● **DOCUMENT SECTION**:
My request for responses regarding favorite book stores brought some fine feedback via this blog, Facebook and email. And much of it was about the much-missed Book Ends Bookshop in Lake Jackson.
So I dug out a column I wrote when it closed and to post here. It was also included in a collection of some of those Sunday morning columns in a book published by TCU Press. I didn’t get to pick the title of that anthology by the way, and I don’t care for it. Sundays with Ron Rozelle makes it sound like a weekly devotional. Which it is not.
One Less Bookstore
A fairly miraculous thing happened a few summers ago.
During a little short course I was teaching on the writing of fiction, I was giving an example of irony — or conflict or resolution or character description or some other thing from the bag of tricks that every writer has at their disposal — to my captive audience that was installed comfortably on the chairs and the sofa of Book Ends bookshop. I was using some story from Oakwood, my little hometown in East Texas, to make my point and one of the participants pointed to something behind me and smiled.
And there, on one of the many brimming shelves of the store, was a small volume with this title on its spine: Oakwood Methodist Women’s Club 1962 Cookbook. And there, in the soups and salads section, was my mother’s recipe for corn chowder.
Oakwood is several hundred miles from Book Ends bookshop, you understand. And 1962 is a long time ago. Which is the miraculous part.
Yet, when I think about it, it really isn’t all that miraculous after all. Because Book Ends is the kind of place where such treasures can be found in abundance.
And Becky Dorroh, who runs the place, makes sure the treasure chest is full.
The bad news is that Becky is closing Book Ends on the last day of May, after years of trying to compete with amazon.com and the big chain stores.
I won’t turn this into a diatribe about the national demise of the independent bookseller, or the slow gobbling up of small, friendly, local businesses by corporate monsters. But I will make a prediction: It won’t be too long until a locally owned and operated bookshop will be as hard to find as an S&H Green Stamp redemption center. Because they’ll be gone with the wind, if I may employ a particularly heavy literary allusion.
And that will be a sad day, indeed. Not only because such stores are likely to have copies of old books that are out of print or hard to locate, but because they almost always have somebody like Becky, who knows about books, cares about them, reads them and likes to help her customers find them.

● **WORK ORDER 1**:
In the bookstore column, what recipe from the writer's mother appeared in the cookbook found at Book Ends?
● **WORK ORDER 2**:
Please carry on the bookstore column from its final sentence.
The entries that come next aren't needed here.

● **RECORDED DATA**:
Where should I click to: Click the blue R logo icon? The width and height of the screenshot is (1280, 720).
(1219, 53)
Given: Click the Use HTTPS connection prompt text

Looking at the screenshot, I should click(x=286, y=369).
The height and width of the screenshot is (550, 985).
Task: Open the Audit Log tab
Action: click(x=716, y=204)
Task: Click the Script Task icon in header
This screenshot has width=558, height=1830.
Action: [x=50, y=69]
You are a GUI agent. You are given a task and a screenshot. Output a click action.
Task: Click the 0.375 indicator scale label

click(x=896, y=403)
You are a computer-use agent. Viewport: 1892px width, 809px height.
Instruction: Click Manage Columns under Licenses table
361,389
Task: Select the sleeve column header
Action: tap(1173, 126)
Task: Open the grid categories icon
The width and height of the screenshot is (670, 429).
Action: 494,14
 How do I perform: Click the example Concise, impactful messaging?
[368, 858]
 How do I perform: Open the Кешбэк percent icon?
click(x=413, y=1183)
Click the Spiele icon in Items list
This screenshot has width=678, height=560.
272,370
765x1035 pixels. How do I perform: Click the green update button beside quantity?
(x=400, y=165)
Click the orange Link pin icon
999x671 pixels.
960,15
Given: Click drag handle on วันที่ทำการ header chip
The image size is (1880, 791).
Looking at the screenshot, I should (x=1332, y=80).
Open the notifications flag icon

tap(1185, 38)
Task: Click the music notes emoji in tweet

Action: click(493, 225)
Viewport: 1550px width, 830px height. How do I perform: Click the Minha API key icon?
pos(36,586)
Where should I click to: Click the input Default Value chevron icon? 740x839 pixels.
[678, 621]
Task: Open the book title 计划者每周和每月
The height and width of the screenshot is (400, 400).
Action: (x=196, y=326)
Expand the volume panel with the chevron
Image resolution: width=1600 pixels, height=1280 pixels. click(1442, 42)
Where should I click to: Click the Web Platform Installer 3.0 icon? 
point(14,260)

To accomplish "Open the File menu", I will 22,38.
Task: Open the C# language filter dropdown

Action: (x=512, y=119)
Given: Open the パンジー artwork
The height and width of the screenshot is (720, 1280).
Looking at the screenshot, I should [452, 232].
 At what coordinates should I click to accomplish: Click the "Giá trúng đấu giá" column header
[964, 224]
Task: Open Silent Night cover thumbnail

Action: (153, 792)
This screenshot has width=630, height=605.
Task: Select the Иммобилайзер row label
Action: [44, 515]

● **RESPONSE BOX 1**:
Her recipe for corn chowder.

● **RESPONSE BOX 2**:
The kids they hire at some of the big bookstores don’t have any more interest in or knowledge of what they’re selling than a check-out clerk at a grocery store has of a can of corn they push under the electronic price reader.
If you ask Becky for the latest P.D. James whodunit, she’ll probably either tell you what she thought of it or give you a summary of a review she’s read. Then, if she has it in stock, she’ll walk you over to it, stepping over several kids sprawled out on the floor reading in the children’s section, around one of the two cats — Fia (short for Ophelia) and Princess Buttercup — that live in the store, and past a couple of old friends on the sofa who are catching up on each other’s news.
Historians tell us that Abe Lincoln, during the bleakest days of the Civil War — when his generals were losing too many battles, members of his own party were railing against him and his wife was slipping into severe depression — would sometimes walk down the street from the White House and go into a hardware store. Where he would just stand for a few minutes. If a clerk asked if there was something he could do for him, the president would wave his big hand and tell him “No, son; I just like the smell of the place.”
The aroma of leather and metal and musty bins was a comfort to him. Just like the smell of a store containing lots of old books is to me.
So I’ll miss Book Ends. And Becky. Though she won’t be gone completely, she tells me. She’ll maintain her inventory online for internet shoppers.
But she’ll be gone, and so will her fine bookshop. When I need to go down there and get a little therapy by smelling the books and handling them I’ll probably feel like old honest Abe without a hardware store to stand in.